Nei tempi magri della smaterializzazione del lavoro arriva la figura innovativa del consulente filosofico. Una novità assoluta promossa dall'istituto IFACE del professore Guido Traversa, presidente dell'Istituto che annovera numerosi luminari della filosofia applicata. Questa materia, a volte relegata ad una dimensione atavica del pensiero umano, resta invece attualissima per la nuova dimensione cognitiva del lavoro, che sta passando dall'uso di strumenti fisici (hardware) alla funzione immateriale (software).

Questo delicato passaggio che sta interessando l'intero pianeta, ci consente di avvalorare ancora di più la teoria che un "soccorso filosofico" serve ora più che mai. Oltre alla funzione clinica di risoluzione dei conflitti, il consulente è e fa ciò che ogni filosofo ha fatto e deve fare: capire l'esperienza.
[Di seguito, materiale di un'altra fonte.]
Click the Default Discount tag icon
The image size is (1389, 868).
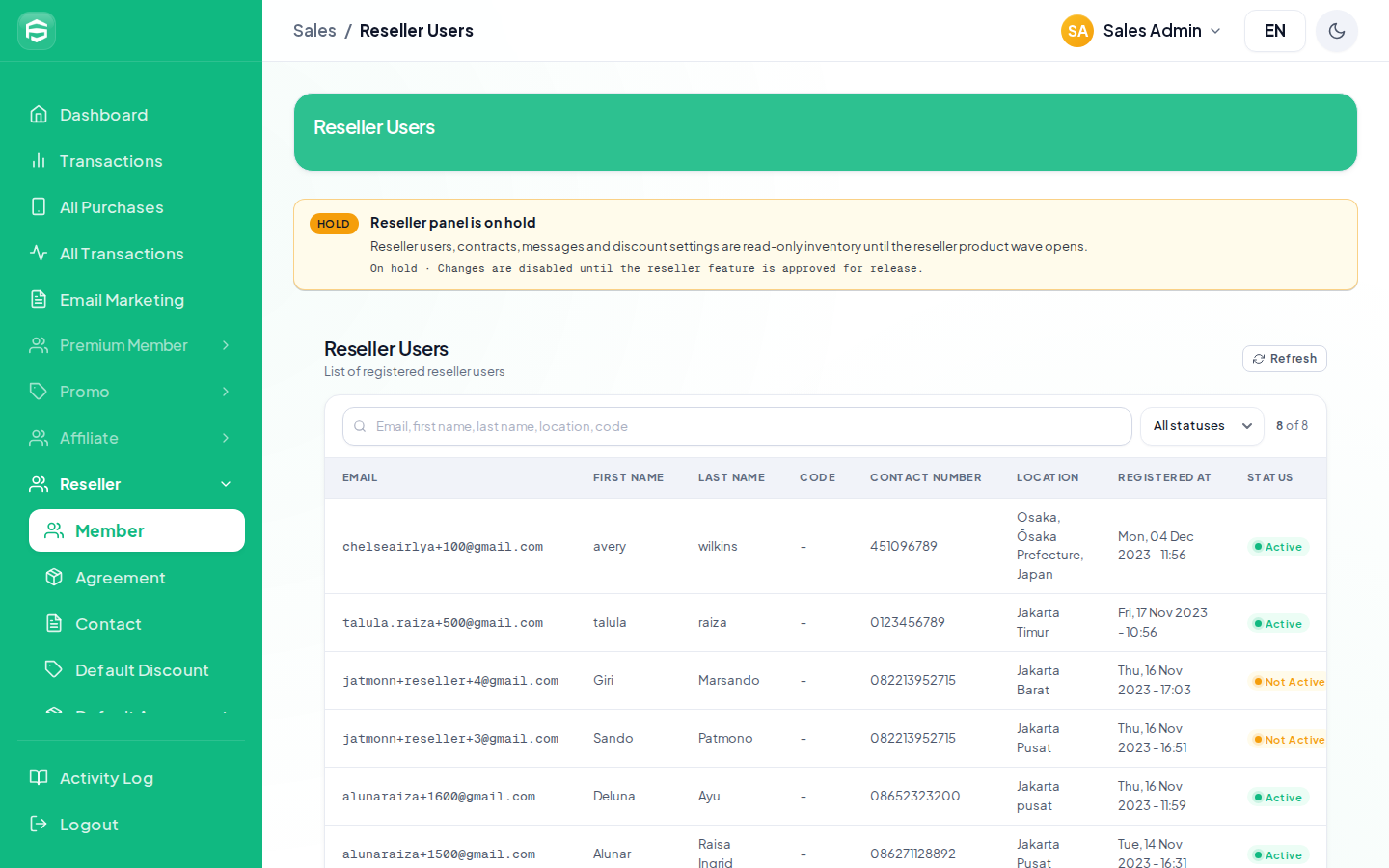pyautogui.click(x=54, y=669)
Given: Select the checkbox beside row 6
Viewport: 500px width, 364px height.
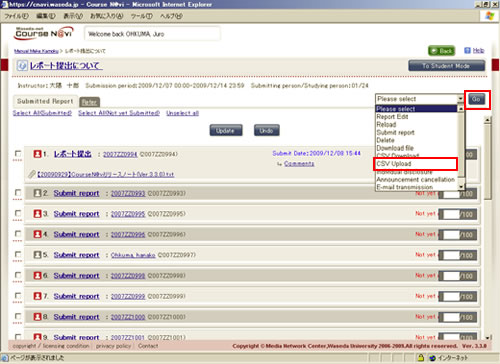Looking at the screenshot, I should click(x=18, y=275).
La filosofia per capire il lavoro che cambia

Ma entriamo nella sfera decisiva dell'impianto filosofico: l'identità. Attraverso una serie di studi e momenti formativi la categoria del consulente filosofico si inserisce nell'antico paradigma della rappresentatività, sempre molto difficile tra le classi subalterne, dove il sindacato non ha posto alcun rimedio pratico tra problemi sociali e l'avanzamento strutturale e decisionale delle aziende più o meno grandi.

Ci riferiamo al grande "esodo" che negli anni della Terza Rivoluzione Industriale sta interessando tutti i settori, ma in particolare quello del manufattiero. Le grandi aziende presenti sul territorio nazionale- incluse le piccole aziende satellite -(coloro che curano una parte specifica del lavoro) sono state spazzate via dal peggioramento del monte-salario e dalla mancata richiesta interna al Paese.Tutto ciò si racchiude in un enorme calderone che i lavoratori percepiscono attraverso chiusure e mancanza di possibilità.

Questo "soccorso filosofico" riesce a tradurre i fenomeni del lavoro organizzato, attraverso incontri che acquisiscono le capacità di un abito, etico ed estetico, utile ai principi che guidano le proprie azioni. Deve, così praticare e far praticare l'esperienza della bellezza, per come essa si esprime nella arte e nelle forme di vita.

Esiste un elenco dei consulenti filosofici IFACE che consente di interagire con l'istituto e - attraverso un vademecum - si può partire (con questa qualifica) immediatamente con iniziative di carattere sociale, che alimentano il destino più o meno deindustrializzato della società moderna.